The transaction crystallises an estimated net gain of RM22.14 million, substantially above the land’s book value of RM25.97 million and more than double its acquisition cost of RM24.34 million in 2025.
The disposal proceeds will be directed toward loan repayment (RM35.46 million), resulting in lower gearing and annual interest savings of approximately RM0.96 million, with the remainder allocated to working capital and future project deployment. This financial outcome underscores the Group’s ability to unlock value from its landbank while strengthening cash flow resilience and funding flexibility.
Importantly, the Group has clarified that the transaction does not compromise the viability of the broader industrial development originally planned for the area. The land formed part of a larger proposed industrial and workers’ accommodation development with a total GDV of RM537.9 million; PGB intends to realign the development plan and proceed with the remaining land parcels, preserving long-term project value.
When viewed within the broader context of Johor’s property and industrial uplift, the disposal outcome is notable. PGB’s landbank is strategically positioned within high-growth zones such as Tanjung Kupang, Iskandar Puteri and Pulai—areas benefitting directly from structural catalysts including the Johor–Singapore Special Economic Zone (SEZ), the upcoming RTS Link, and rising cross-border industrial demand. The transacted price achieved in this disposal further validates the underlying market value of these assets, which the equity market continues to underappreciate.
On a relative basis, PGB remains one of the most undervalued listed developers in Johor, trading below the implied value of its strategically located land assets and potential recurring-income projects. The demonstrated ability to monetise land at significant premiums reinforces the mismatch between the Group’s asset values and its current market valuation.
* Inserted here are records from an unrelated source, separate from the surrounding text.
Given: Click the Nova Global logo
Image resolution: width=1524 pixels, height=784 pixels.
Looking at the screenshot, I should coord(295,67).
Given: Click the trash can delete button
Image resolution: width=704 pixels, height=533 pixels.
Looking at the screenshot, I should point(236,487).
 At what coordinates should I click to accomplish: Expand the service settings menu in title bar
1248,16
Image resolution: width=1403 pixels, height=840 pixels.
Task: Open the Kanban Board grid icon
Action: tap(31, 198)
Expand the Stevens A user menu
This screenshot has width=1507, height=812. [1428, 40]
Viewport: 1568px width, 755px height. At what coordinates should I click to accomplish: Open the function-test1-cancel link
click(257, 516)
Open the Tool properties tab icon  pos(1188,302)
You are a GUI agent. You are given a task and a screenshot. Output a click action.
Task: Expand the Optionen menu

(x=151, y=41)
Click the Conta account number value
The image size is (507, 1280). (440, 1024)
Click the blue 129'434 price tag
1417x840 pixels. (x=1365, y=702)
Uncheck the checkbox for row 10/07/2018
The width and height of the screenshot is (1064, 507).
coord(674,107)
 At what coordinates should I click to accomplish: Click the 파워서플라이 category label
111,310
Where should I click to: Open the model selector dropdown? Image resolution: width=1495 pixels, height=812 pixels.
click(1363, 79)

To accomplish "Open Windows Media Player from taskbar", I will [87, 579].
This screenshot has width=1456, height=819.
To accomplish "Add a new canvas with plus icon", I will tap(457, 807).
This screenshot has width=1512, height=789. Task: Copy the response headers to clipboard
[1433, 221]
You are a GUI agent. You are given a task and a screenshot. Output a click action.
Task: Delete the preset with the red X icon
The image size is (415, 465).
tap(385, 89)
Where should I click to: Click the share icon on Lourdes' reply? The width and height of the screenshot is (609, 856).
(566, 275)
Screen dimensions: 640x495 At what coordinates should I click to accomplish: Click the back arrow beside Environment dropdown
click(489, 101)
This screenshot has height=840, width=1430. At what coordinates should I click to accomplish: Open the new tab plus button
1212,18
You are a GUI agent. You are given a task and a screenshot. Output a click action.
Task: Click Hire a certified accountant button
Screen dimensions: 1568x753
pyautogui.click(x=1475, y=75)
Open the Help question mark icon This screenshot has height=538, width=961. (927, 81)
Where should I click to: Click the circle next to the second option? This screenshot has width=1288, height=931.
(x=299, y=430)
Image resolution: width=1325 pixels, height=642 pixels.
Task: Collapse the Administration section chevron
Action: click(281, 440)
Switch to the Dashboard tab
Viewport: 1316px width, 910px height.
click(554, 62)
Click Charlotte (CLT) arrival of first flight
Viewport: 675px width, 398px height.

With the disposal expected to complete by 4Q 2026, PGB will enter its next development phase with a strengthened balance sheet, clearer capital allocation pathway, and improved financial headroom to execute its GDV pipeline. Combined with Johor’s accelerating industrial and infrastructure cycle, the Group is positioned to benefit from both improved sentiment and increasing investor attention on developers with high-quality landbanks in prime economic corridors.
This latest exercise enhances visibility on value creation, supports balance-sheet optimisation, and underscores PGB’s position as an undervalued yet strategically advantaged Johor developer with re-rating potential.